Document section:
Oleksiy Oleksandrovych Kovtun (; born 5 February 1995) is a Ukrainian professional football defender.

Career
Kovtun is a product of the FC Dynamo School System. As part of the Kievites, he spent four seasons in the youth football league. According to the results of the 2011/12 championship, he was recognized as the best defender of the U-17 tournament. After completing his studies for half a season, he played for the Kievites in the first ever Ukrainian Championship among 19-year-olds

Metalist Kharkiv
After which he continued his career in Metalist Kharkiv. He made his debut for FC Metalist in the match against FC Dynamo Kyiv on 1 March 2015 in the Ukrainian Premier League.

Poltava
At the end of August 2015 he moved to Poltava, in which he made his debut on August 30 in an away match against Dynamo-2, replacing Dmitry Shastal in the 46th minute of the meeting. On 27 May 2016 he scored away on the victory against Hirnyk-Sport Horishni Plavni in the season 2015–16 in Ukrainian First League. On 3 May 2017 he scored against Helios Kharkiv  in Ukrainian First League in the season 2015–16. On 21 September 2016 he scored in Ukrainian Cup against Zirka Kropyvnytskyi and on 26 October 2016 against Karpaty Lviv in the season 2016-17.

Karpaty Lviv
In summer 2018 he moved from  FC Minsk to Karpaty Lviv in Ukrainian Premier League.

Listed records:
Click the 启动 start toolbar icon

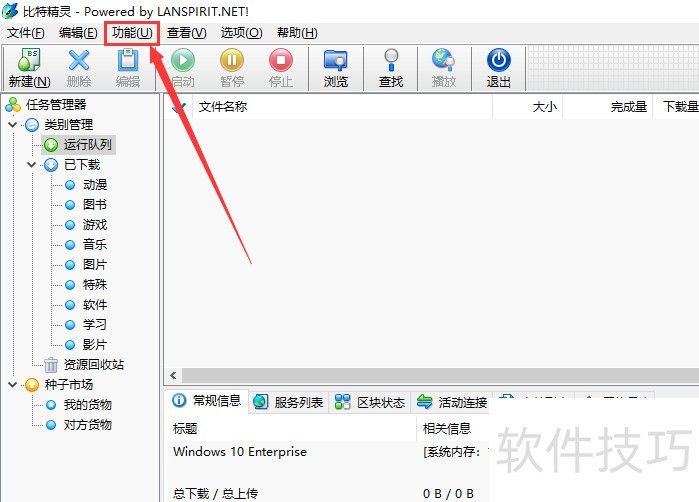coord(183,60)
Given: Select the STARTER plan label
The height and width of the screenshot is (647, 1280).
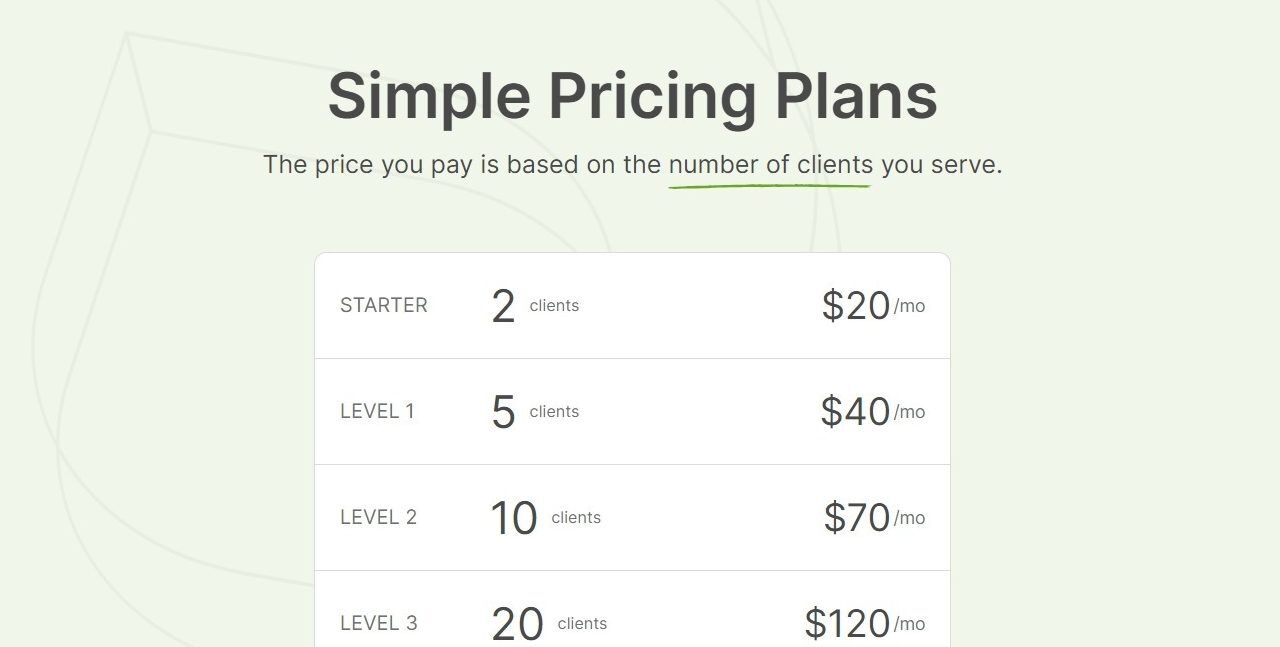Looking at the screenshot, I should [x=383, y=306].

Directions:
**A)** Answer these questions about Oleksiy Kovtun's biography:
(i) On what date was he born?
(ii) What recognition did he receive based on the results of the 2011/12 championship?
(iii) Against which club, and on what date, did he make his debut for FC Metalist?
**B)** Decide whether each statement agrees with Oleksiy Kovtun's biography. Answer yes or no, and quote the words that decide it.
(i) His debut for Poltava came in a home match.
(ii) He is a product of the FC Dynamo School System.
(iii) In summer 2018 he moved to Karpaty Lviv from Metalist Kharkiv.
**C)** Carry on Oleksiy Kovtun's biography from the point where it stops.

Task-by-task answers:
**A)**
(i) 5 February 1995
(ii) He was recognized as the best defender of the U-17 tournament.
(iii) FC Dynamo Kyiv, on 1 March 2015

**B)**
(i) No: "he made his debut on August 30 in an away match against Dynamo-2"
(ii) Yes: "Kovtun is a product of the FC Dynamo School System."
(iii) No: "FC Minsk to Karpaty Lviv in Ukrainian Premier League"

**C)**
Rukh Brest
In 2020 he moved to Rukh Brest, in Belarusian Premier League, where in the season 2020 Belarusian Premier League, he got 8th place in the league with the team and played 17 games scoring 1 goal against Dinamo Minsk giving the victory for 0–1 away for Rukh Brest at Traktor Stadium.

Mynai
On 21 January 2021 he moved from Rukh Brest to Mynai in Ukrainian Premier League where he played 4 games.

Desna Chernihiv
In September 2021 he moved to Desna Chernihiv the first team of Chernihiv in Ukrainian Premier League. The club took Kovtun  in order to reinforce the defense. Kovtun will perform with six number and the details of the contract are not reported. On 12 September 2021 he made his debit against Vorskla Poltava at the Butovsky Vorskla Stadium replacing Serhiy Bolbat at the 89 minute. On 21 September 2021 he played against Metalist Kharkiv in Ukrainian Cup in the season 2021-22. On 15 November 2021 he played against Olimpik Donetsk in the friendly match at the Bannikov Stadium in Kyiv. In January 2022, he ended his contract with the club of Chernihiv.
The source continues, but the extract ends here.